▶ **THE PROBLEM**
Once every line below with "Output" has been counted, state the total and nothing else.

▶ **THE INPUT**

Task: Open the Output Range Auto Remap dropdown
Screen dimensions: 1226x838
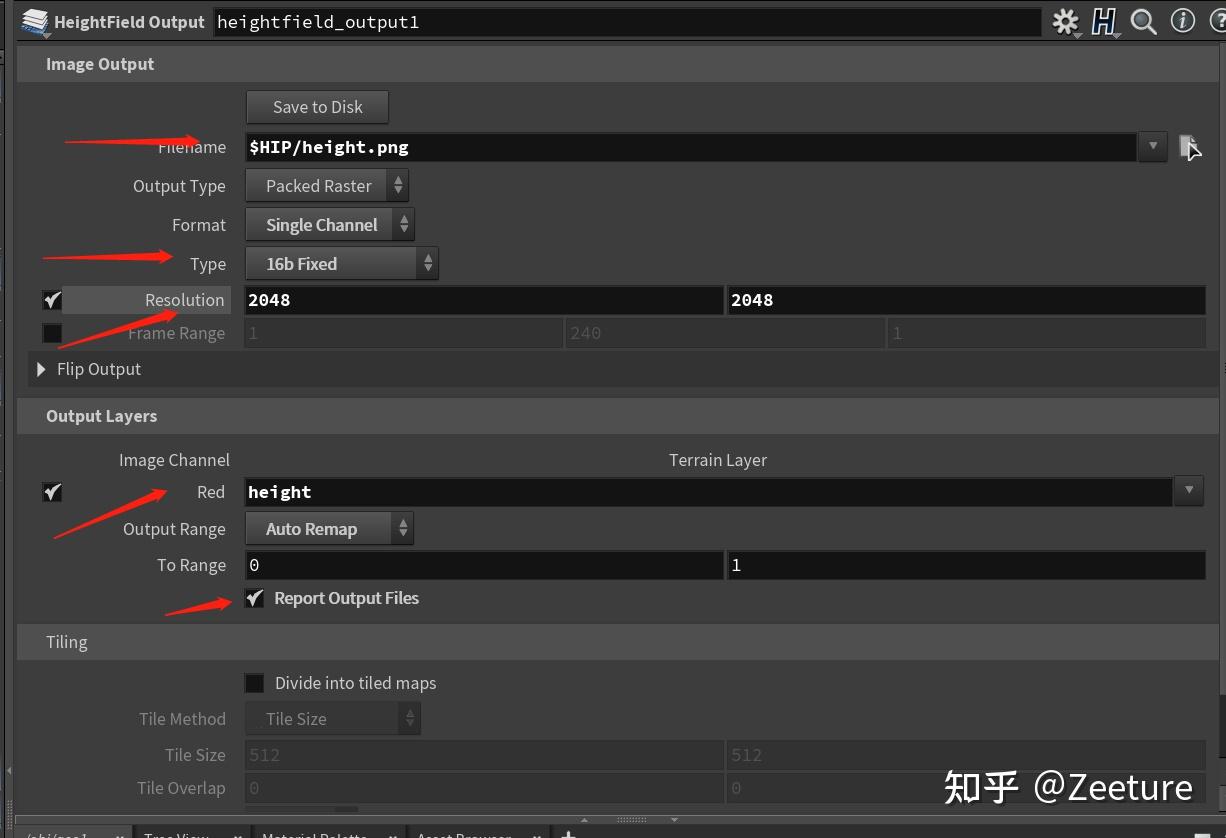Action: click(x=330, y=529)
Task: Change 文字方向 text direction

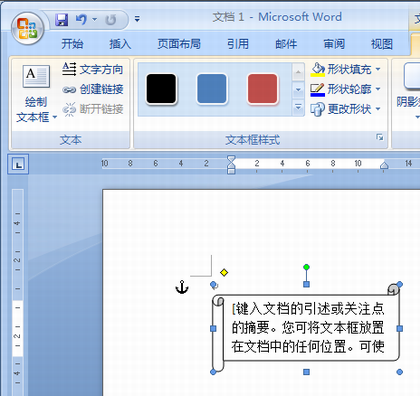Action: click(x=93, y=69)
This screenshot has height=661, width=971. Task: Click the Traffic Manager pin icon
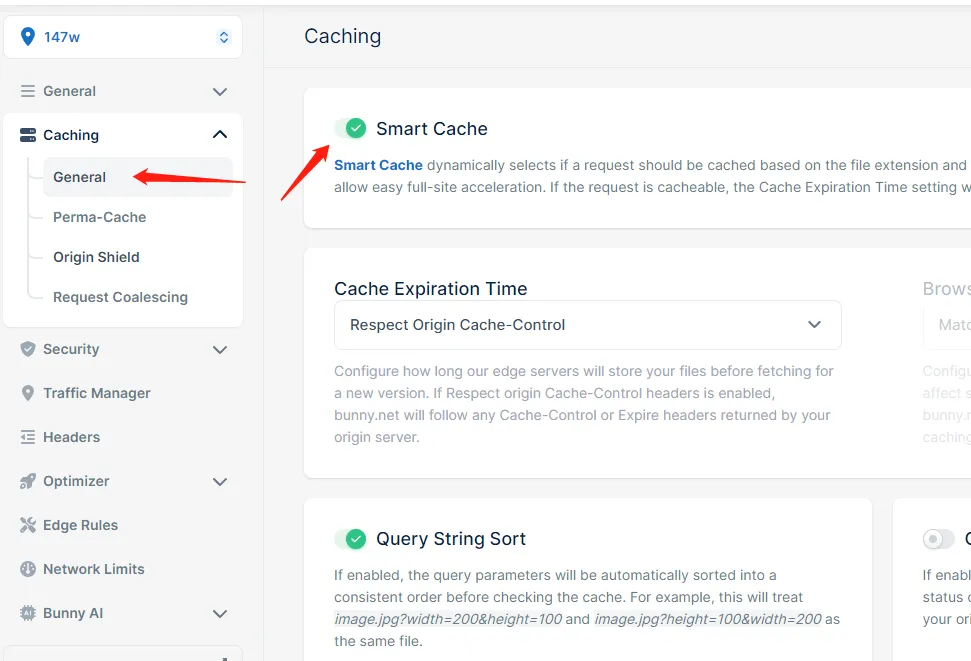[28, 393]
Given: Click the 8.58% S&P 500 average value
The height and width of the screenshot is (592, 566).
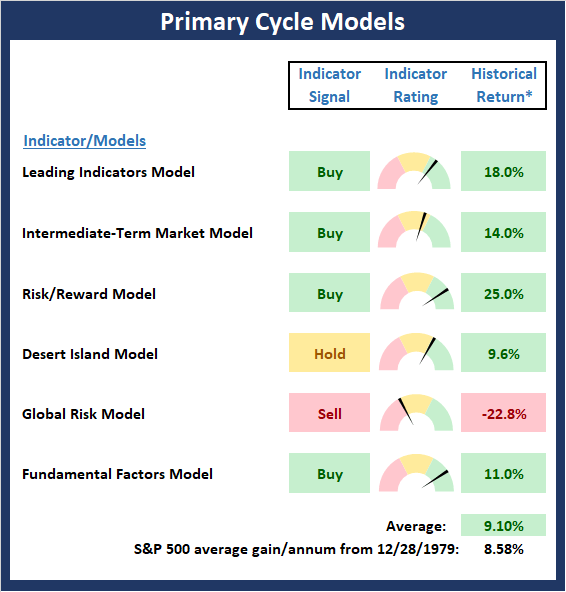Looking at the screenshot, I should pyautogui.click(x=504, y=549).
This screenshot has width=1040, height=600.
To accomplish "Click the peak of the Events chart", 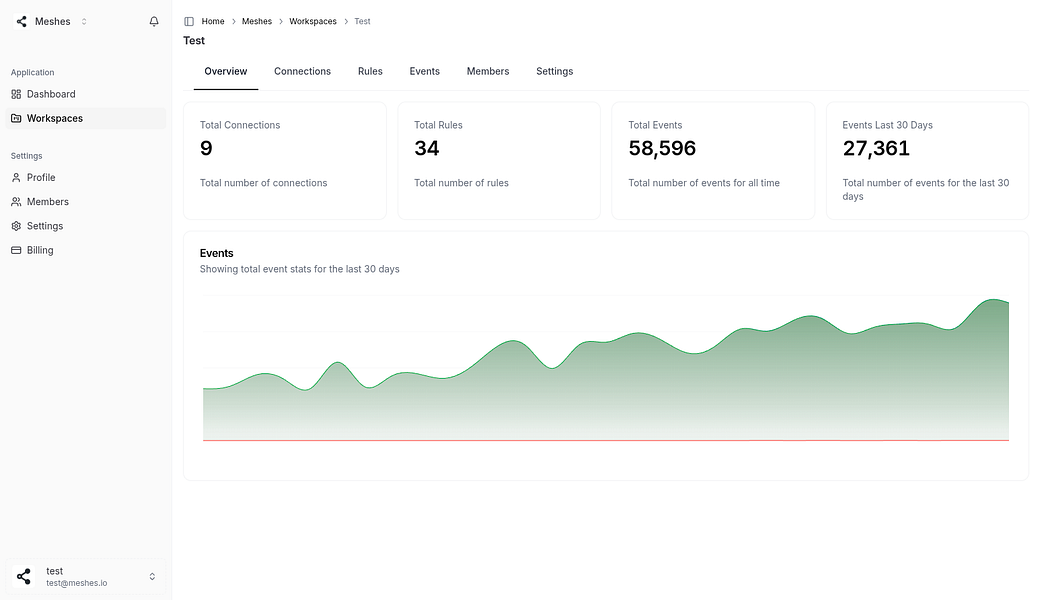I will pyautogui.click(x=994, y=300).
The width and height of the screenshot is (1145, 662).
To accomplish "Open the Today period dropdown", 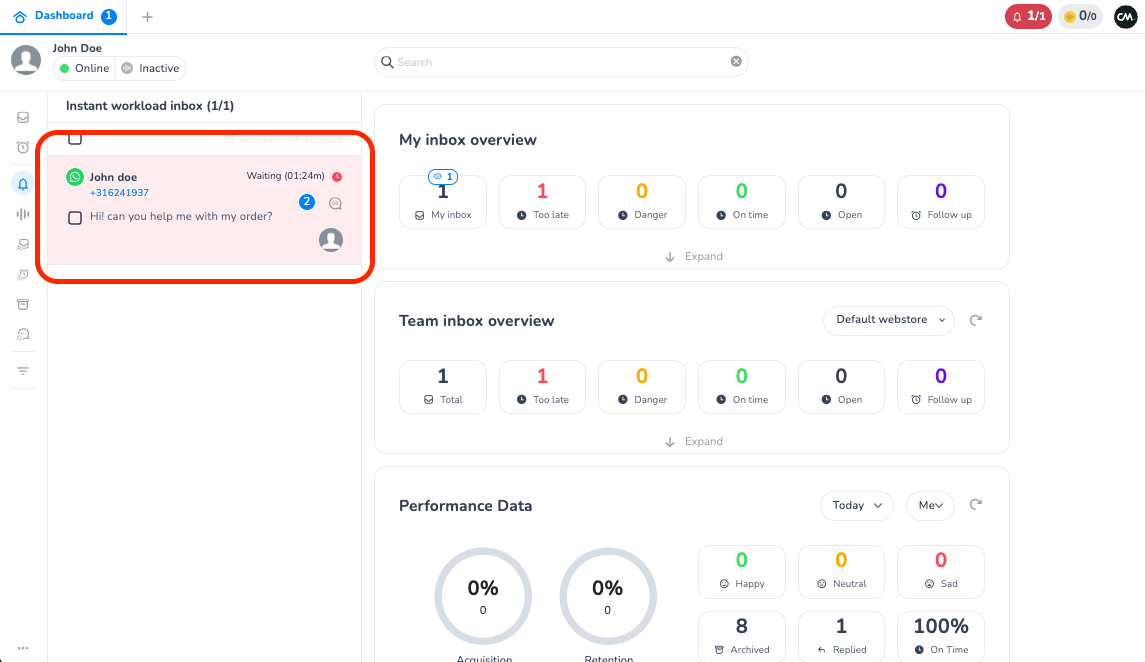I will tap(856, 505).
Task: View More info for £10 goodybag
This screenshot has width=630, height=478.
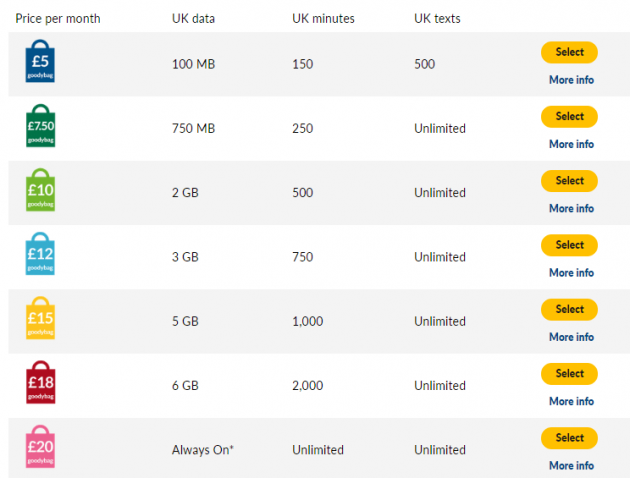Action: click(571, 208)
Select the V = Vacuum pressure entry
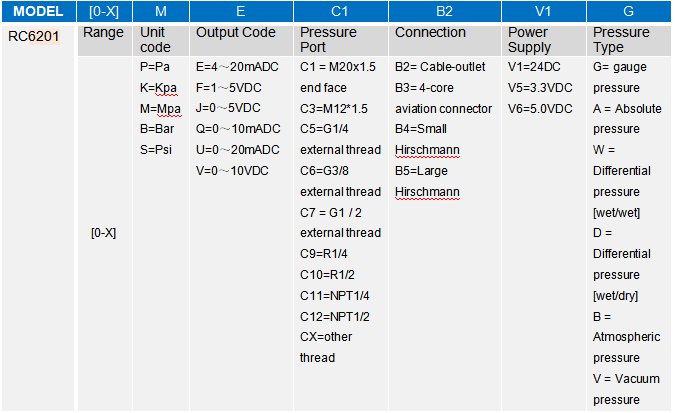The height and width of the screenshot is (413, 675). pyautogui.click(x=626, y=389)
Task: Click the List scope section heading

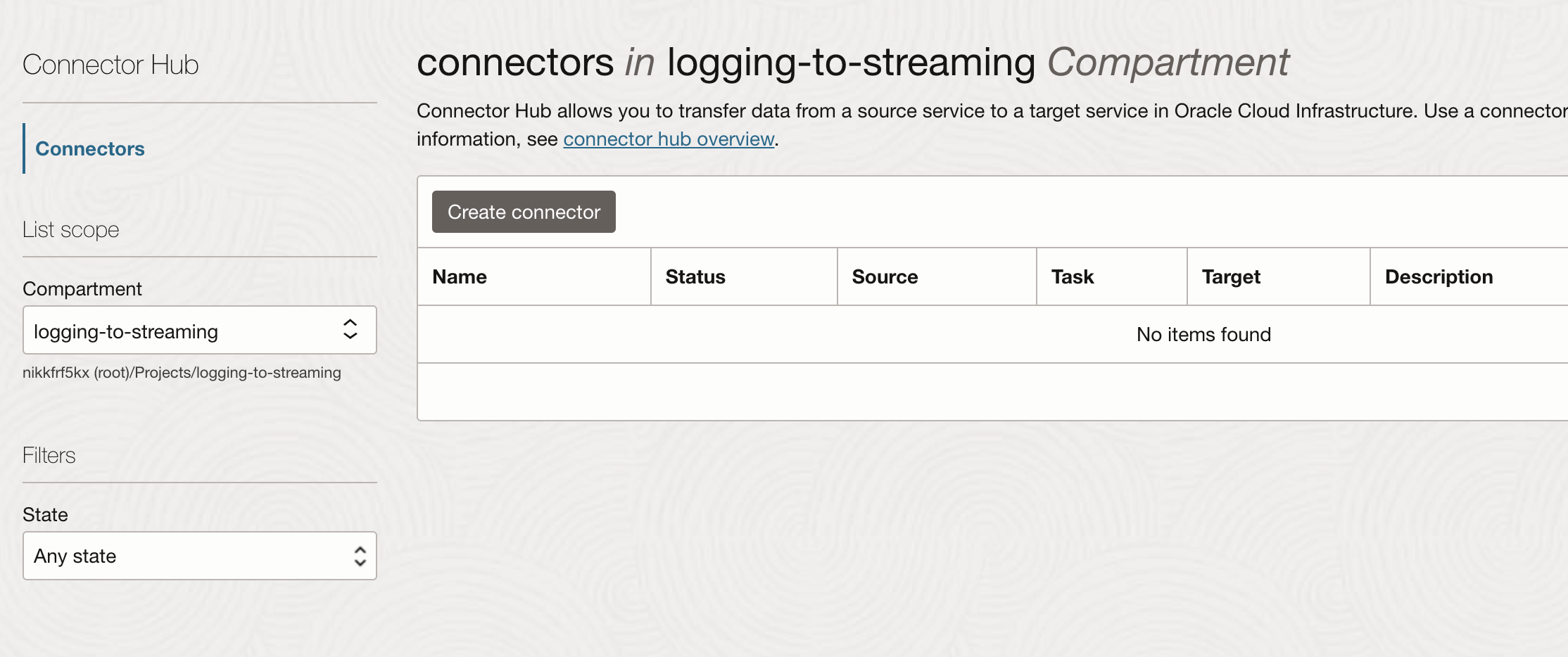Action: coord(70,229)
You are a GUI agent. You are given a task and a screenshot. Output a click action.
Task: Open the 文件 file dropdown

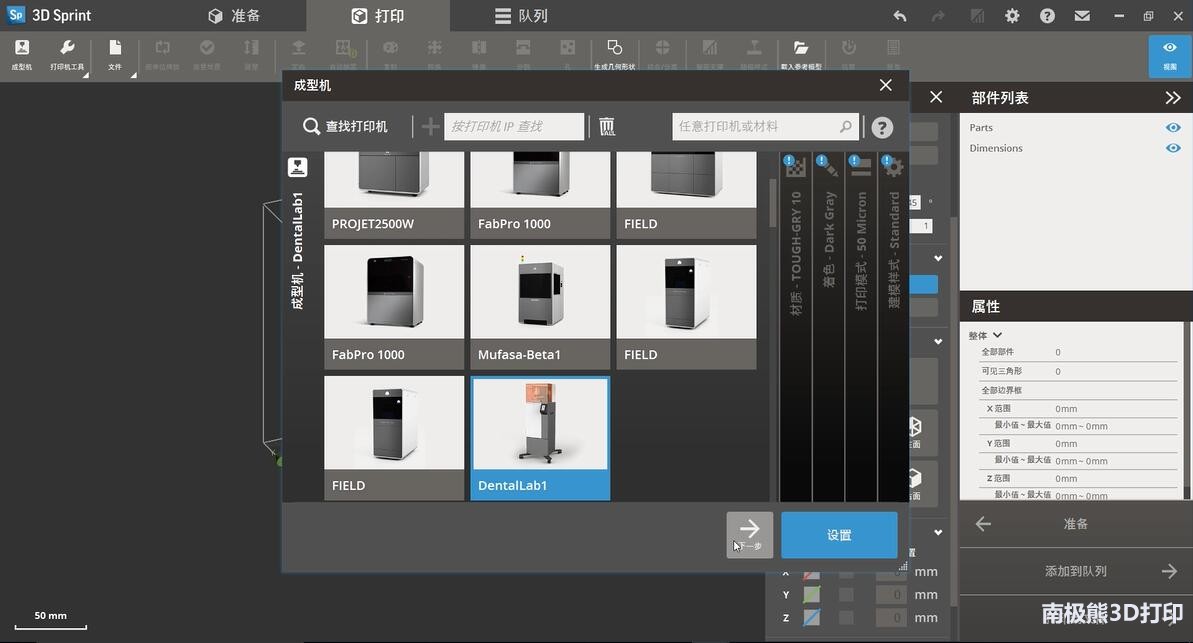coord(115,53)
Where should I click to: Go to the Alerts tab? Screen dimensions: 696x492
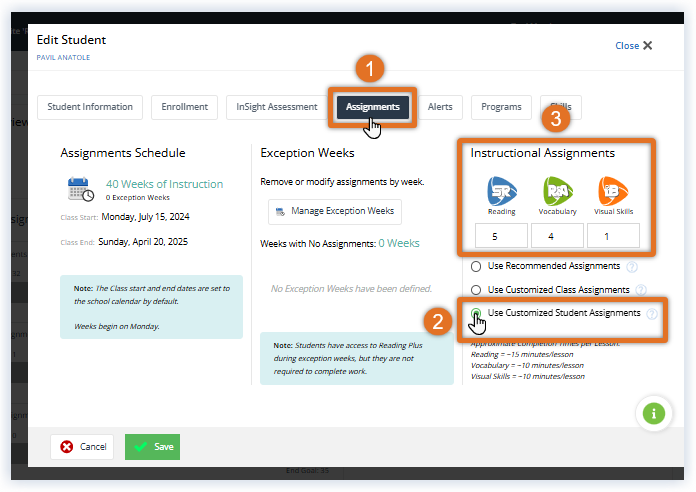tap(440, 107)
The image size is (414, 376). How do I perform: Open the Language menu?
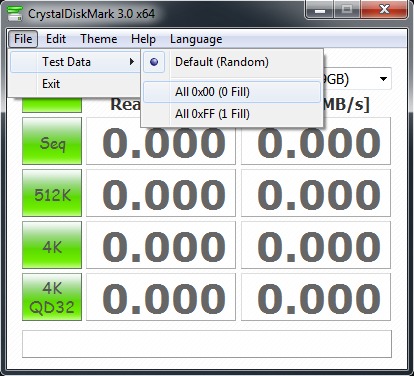click(x=196, y=39)
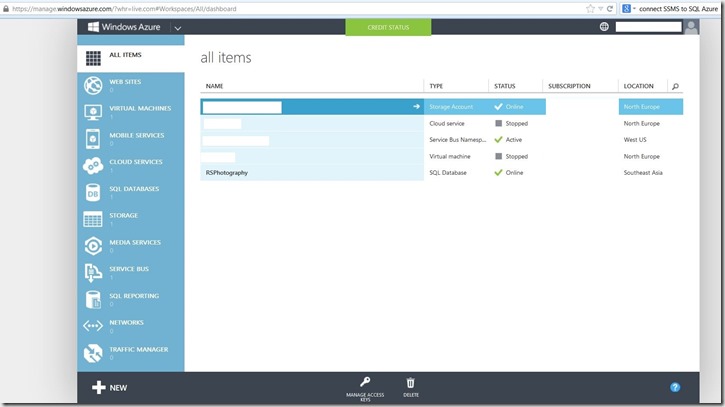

▶ **YOUR RESPONSE**
2